(Lines of data)

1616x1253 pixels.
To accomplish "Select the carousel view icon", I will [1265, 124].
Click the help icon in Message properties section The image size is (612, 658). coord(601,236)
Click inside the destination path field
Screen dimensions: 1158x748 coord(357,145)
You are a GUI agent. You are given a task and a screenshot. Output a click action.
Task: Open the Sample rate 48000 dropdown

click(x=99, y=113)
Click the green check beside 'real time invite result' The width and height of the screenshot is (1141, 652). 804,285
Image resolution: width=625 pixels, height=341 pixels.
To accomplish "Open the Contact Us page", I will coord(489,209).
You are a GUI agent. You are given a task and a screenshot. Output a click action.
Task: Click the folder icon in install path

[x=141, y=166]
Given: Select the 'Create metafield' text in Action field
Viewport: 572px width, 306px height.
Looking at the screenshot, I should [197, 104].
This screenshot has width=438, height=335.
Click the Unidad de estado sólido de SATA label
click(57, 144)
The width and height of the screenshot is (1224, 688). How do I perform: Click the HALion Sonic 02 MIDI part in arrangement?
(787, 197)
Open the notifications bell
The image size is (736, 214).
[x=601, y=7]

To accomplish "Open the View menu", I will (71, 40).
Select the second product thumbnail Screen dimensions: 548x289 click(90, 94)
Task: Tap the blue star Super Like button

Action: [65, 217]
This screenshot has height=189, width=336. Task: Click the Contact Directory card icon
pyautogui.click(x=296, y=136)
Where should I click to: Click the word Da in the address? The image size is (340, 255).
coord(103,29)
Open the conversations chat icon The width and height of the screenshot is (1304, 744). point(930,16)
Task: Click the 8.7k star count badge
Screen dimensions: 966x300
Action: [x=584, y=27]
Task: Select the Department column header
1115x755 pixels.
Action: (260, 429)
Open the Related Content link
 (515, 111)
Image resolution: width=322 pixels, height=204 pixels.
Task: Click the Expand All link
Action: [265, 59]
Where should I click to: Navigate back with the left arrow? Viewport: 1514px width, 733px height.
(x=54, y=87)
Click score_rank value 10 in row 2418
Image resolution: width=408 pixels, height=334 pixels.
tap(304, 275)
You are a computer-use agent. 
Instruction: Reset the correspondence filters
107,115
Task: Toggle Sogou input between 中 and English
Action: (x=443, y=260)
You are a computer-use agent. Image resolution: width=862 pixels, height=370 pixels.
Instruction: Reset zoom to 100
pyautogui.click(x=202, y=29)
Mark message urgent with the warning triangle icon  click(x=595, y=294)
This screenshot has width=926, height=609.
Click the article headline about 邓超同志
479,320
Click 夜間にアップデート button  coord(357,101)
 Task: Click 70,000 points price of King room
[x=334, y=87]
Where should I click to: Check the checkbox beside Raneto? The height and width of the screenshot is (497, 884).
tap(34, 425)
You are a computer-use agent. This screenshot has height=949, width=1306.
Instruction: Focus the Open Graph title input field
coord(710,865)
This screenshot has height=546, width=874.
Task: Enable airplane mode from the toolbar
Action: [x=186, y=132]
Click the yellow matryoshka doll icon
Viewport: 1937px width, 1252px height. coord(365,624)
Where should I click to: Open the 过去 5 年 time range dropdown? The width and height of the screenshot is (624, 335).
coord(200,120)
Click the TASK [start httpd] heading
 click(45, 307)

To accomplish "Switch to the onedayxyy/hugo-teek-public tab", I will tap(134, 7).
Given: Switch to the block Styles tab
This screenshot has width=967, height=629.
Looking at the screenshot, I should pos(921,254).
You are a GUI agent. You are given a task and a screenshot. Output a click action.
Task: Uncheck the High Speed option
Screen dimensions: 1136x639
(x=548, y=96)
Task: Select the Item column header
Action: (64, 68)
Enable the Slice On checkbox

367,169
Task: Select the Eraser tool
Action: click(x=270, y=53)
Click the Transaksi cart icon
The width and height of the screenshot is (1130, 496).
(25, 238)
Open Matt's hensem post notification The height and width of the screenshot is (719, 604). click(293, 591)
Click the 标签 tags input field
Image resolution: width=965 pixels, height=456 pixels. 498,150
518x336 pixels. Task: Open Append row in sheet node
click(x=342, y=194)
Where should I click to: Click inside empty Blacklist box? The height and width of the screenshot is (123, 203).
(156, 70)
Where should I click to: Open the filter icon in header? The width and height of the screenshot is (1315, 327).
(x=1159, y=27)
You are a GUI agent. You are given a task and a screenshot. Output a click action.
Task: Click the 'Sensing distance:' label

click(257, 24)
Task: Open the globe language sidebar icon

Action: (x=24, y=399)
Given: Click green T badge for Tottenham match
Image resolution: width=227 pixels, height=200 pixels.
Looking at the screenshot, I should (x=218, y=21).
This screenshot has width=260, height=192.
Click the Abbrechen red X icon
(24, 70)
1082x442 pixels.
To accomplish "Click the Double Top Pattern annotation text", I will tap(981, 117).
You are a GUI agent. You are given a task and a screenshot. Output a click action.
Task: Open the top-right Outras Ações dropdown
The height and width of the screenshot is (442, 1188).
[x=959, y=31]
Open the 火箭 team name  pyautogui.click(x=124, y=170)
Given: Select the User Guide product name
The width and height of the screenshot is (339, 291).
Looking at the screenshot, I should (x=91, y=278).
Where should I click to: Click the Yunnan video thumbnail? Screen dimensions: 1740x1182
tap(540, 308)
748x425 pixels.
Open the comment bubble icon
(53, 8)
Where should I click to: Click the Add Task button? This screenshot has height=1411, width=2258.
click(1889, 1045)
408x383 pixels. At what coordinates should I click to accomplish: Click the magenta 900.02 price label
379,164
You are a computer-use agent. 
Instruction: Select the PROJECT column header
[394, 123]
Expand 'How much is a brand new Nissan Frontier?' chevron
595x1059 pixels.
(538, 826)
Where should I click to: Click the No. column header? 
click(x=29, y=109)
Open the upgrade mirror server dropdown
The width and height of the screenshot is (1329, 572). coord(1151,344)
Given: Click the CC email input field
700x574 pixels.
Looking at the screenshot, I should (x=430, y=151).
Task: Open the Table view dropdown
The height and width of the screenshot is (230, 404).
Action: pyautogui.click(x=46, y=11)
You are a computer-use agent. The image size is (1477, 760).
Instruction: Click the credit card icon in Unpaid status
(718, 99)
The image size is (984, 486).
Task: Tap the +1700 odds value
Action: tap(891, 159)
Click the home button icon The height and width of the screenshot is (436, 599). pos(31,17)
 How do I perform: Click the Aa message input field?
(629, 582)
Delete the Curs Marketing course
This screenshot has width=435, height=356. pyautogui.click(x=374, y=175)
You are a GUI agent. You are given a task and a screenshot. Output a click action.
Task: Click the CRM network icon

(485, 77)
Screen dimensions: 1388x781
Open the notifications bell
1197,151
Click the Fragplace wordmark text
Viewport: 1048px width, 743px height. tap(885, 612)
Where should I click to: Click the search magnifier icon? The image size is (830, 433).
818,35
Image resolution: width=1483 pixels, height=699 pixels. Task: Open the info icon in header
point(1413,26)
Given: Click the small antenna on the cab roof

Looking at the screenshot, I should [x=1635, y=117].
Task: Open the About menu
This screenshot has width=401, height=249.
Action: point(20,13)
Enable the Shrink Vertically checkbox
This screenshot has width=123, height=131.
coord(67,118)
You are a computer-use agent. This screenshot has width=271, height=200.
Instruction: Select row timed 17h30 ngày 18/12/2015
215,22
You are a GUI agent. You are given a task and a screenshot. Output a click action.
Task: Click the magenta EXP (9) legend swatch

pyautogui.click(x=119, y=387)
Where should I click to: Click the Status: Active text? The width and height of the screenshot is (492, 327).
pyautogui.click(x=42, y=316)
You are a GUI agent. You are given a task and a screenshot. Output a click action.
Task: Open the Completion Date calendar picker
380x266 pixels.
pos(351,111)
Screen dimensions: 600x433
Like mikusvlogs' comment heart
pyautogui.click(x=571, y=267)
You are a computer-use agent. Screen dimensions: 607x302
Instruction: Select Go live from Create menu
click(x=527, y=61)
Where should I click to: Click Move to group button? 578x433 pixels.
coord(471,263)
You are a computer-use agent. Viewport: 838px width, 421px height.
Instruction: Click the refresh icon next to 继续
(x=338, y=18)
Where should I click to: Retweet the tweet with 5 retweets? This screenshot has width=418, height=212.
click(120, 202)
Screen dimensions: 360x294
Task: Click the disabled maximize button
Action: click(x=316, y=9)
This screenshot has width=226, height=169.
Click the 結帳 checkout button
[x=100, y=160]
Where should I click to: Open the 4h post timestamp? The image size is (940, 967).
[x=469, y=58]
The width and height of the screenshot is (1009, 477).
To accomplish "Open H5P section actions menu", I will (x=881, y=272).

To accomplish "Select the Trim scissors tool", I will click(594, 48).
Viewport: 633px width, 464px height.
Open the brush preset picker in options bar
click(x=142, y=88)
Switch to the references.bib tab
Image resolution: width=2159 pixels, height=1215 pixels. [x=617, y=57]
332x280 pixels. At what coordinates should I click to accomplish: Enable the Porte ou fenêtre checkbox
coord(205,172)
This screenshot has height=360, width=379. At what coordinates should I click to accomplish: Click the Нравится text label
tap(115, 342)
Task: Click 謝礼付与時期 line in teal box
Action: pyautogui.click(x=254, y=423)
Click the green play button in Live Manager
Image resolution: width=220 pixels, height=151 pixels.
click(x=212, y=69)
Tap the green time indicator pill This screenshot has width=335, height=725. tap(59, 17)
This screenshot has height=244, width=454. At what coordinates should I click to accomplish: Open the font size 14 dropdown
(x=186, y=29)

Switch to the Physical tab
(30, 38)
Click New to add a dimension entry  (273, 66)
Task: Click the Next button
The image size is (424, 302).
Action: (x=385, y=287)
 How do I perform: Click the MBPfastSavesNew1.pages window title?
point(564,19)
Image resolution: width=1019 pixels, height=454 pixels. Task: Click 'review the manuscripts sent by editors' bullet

- STATED PROBLEM -
Reproduce verbatim the data from its first line up to and including the line that contains "click(x=99, y=113)".

- ANSWER TO THE PROBLEM -
1616x1253 pixels.
To accomplish "Select the carousel view icon", I will [1265, 124].
Click the help icon in Message properties section The image size is (612, 658). coord(601,236)
Click inside the destination path field
Screen dimensions: 1158x748 coord(357,145)
You are a GUI agent. You are given a task and a screenshot. Output a click action.
Task: Open the Sample rate 48000 dropdown

click(x=99, y=113)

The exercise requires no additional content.